++++ Data supplied ++++

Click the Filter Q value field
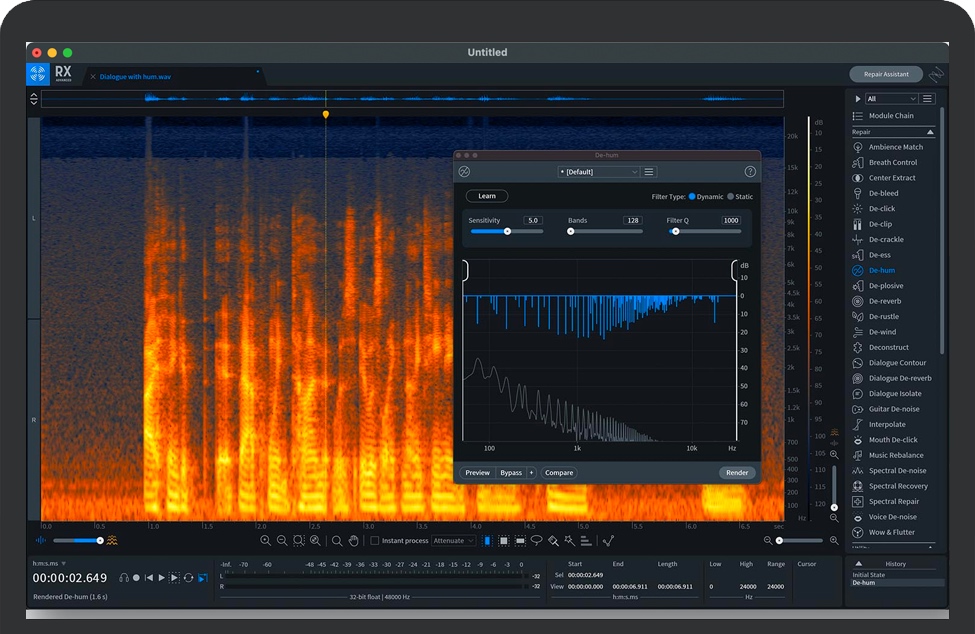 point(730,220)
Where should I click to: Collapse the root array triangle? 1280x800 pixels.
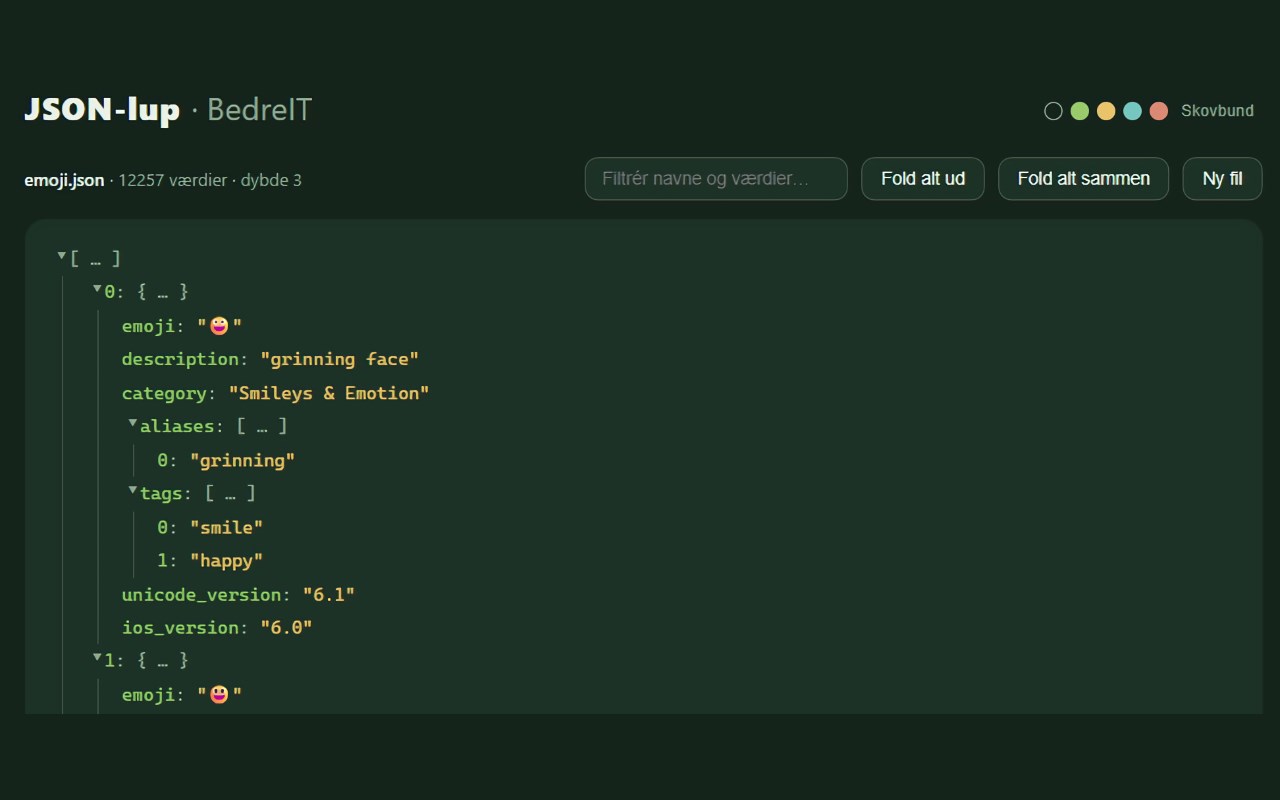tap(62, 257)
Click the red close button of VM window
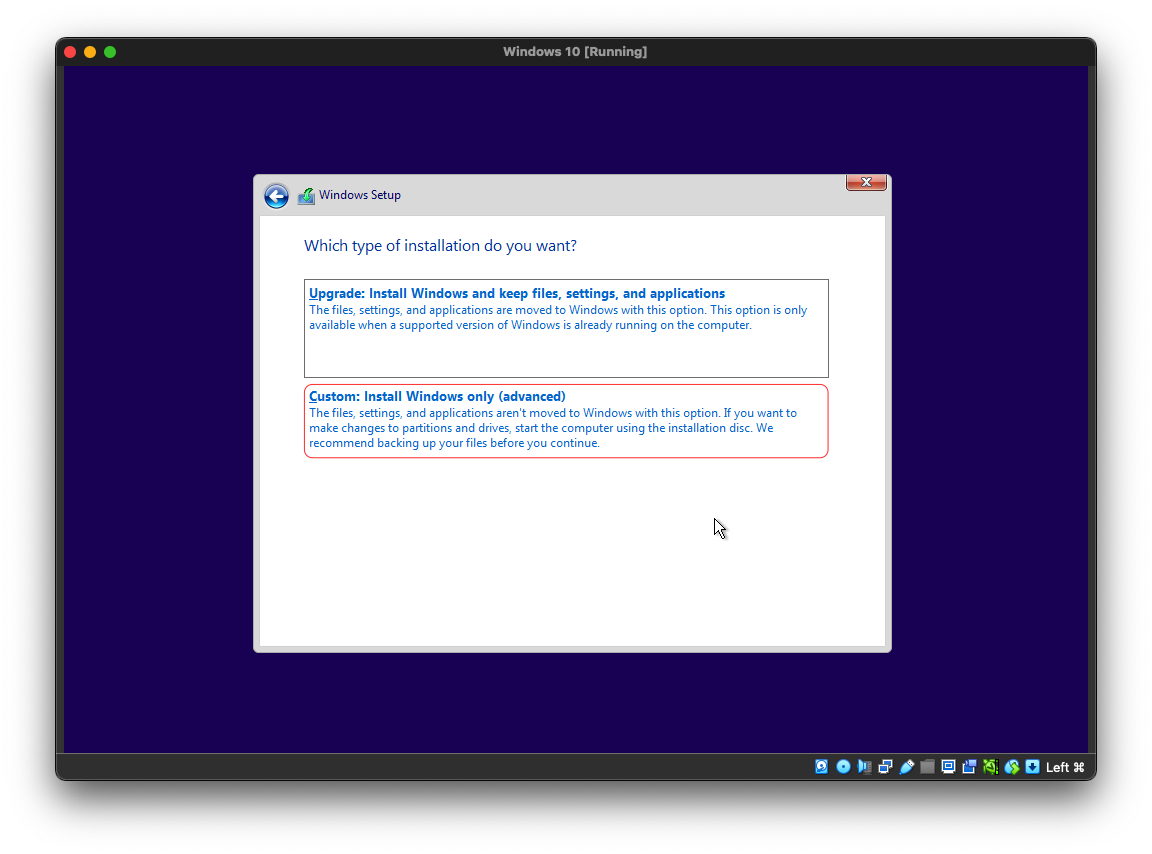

++++
++++ Data supplied ++++

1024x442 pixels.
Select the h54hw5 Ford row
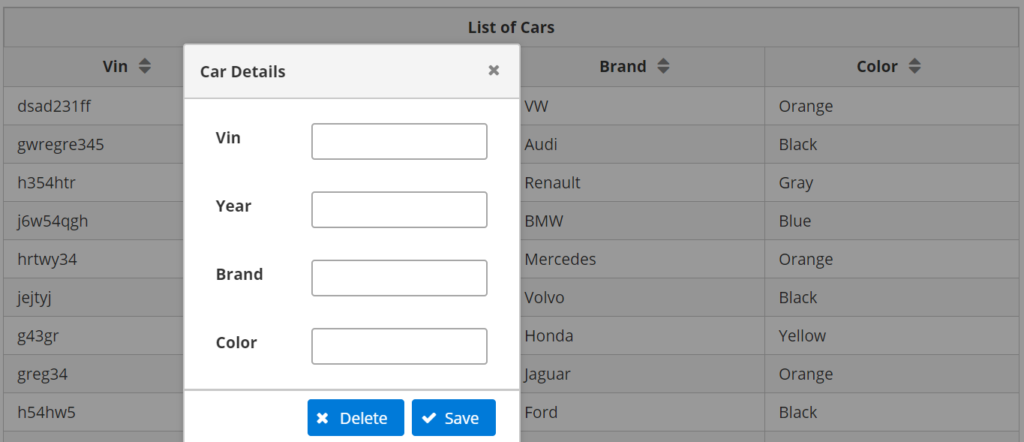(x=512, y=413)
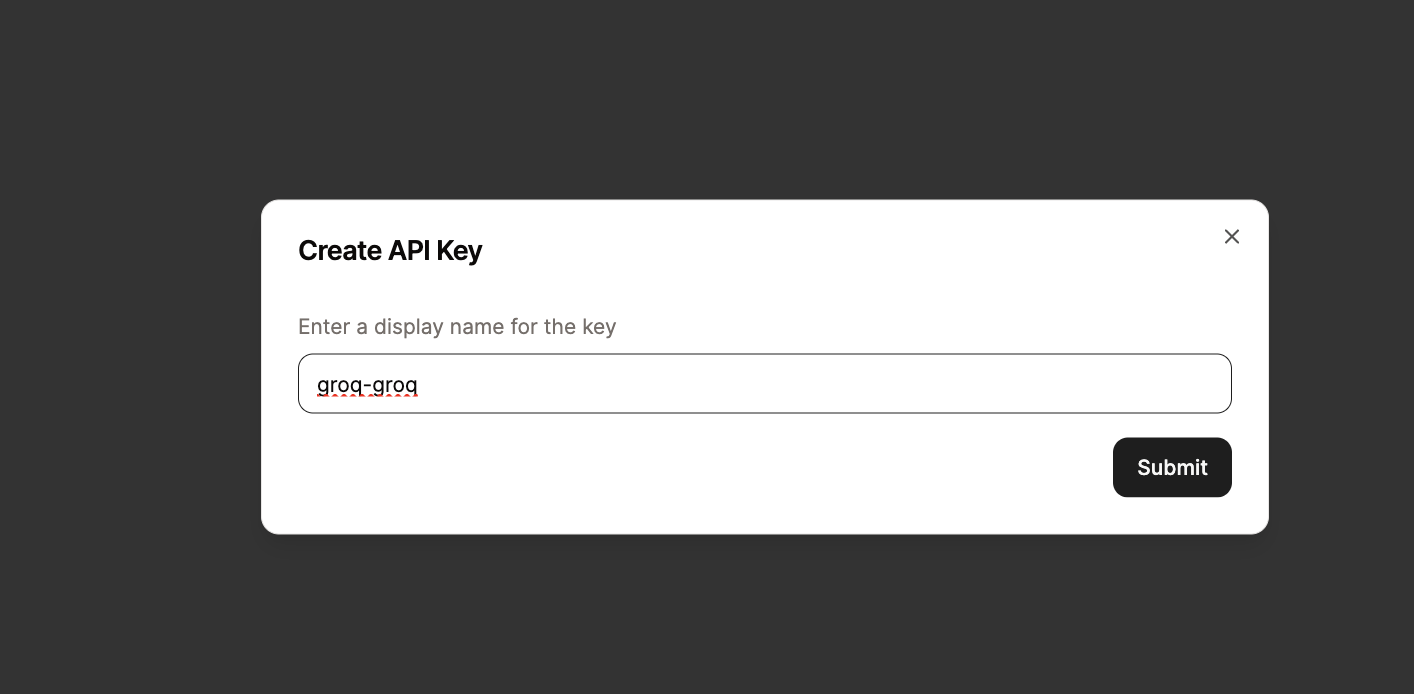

++++
++++ Data supplied ++++

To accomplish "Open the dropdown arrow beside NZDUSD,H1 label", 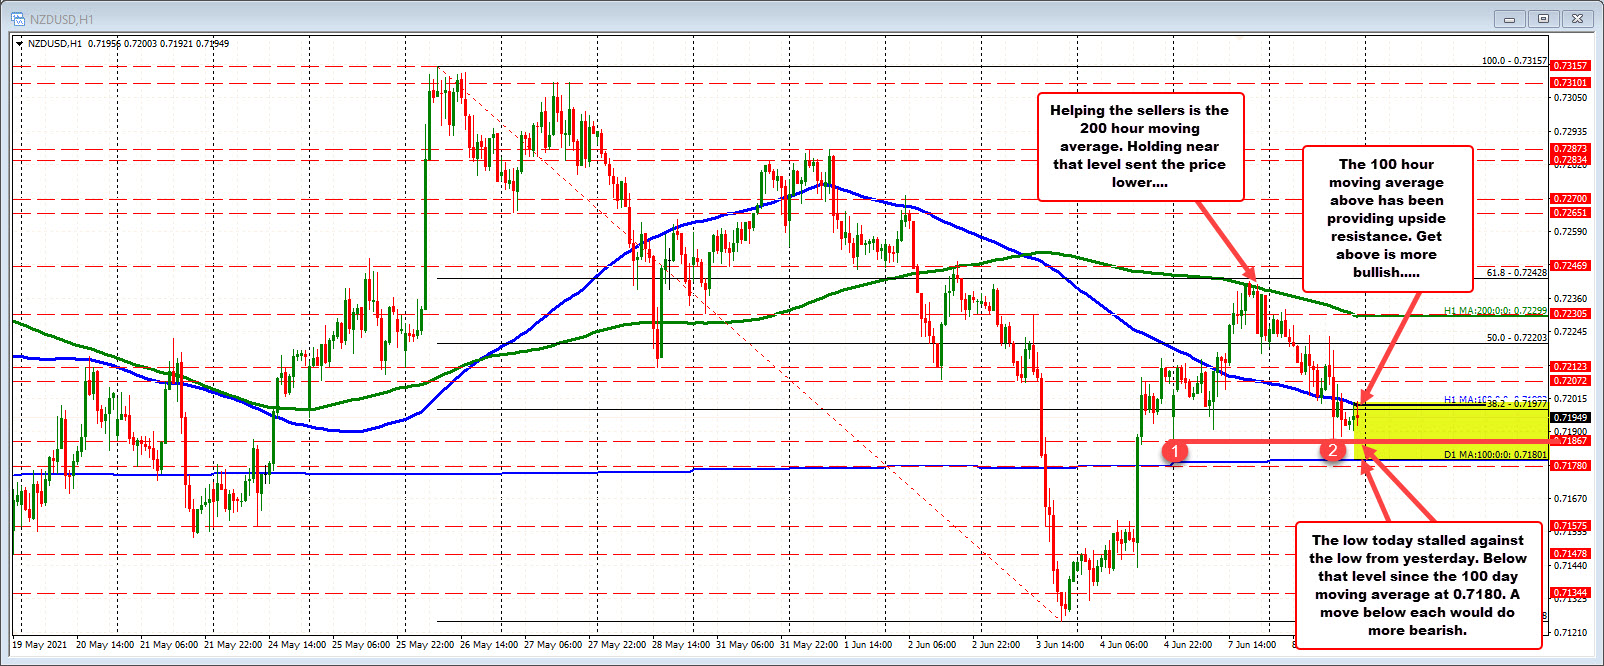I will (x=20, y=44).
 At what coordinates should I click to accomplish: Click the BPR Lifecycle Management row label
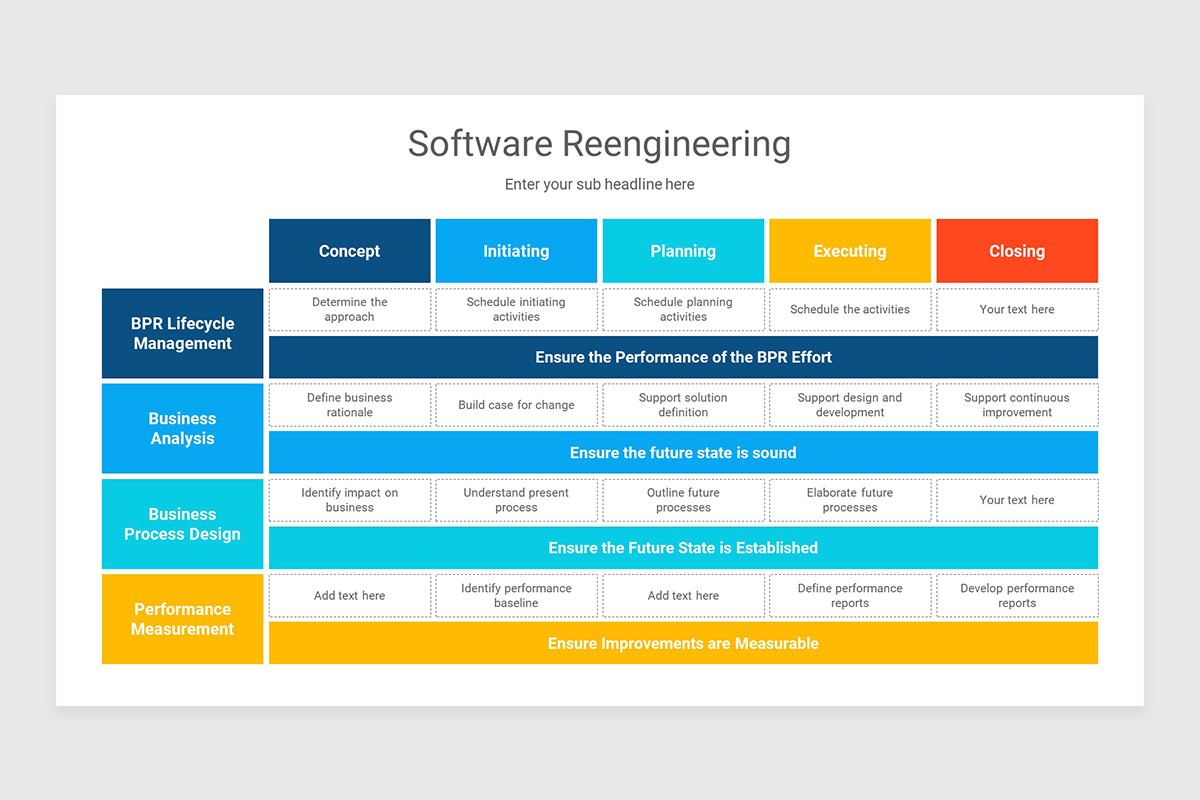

++++

▶ _Required action_
In the entries above, find the line with "Where should I" and the line with "Click the red close button of VM window". Write out exactly those two lines and every line between them, pictures excluded.

▶ _Solution_
Where should I click to: Collapse the root array triangle? 1280x800 pixels.
tap(62, 257)
Click the red close button of VM window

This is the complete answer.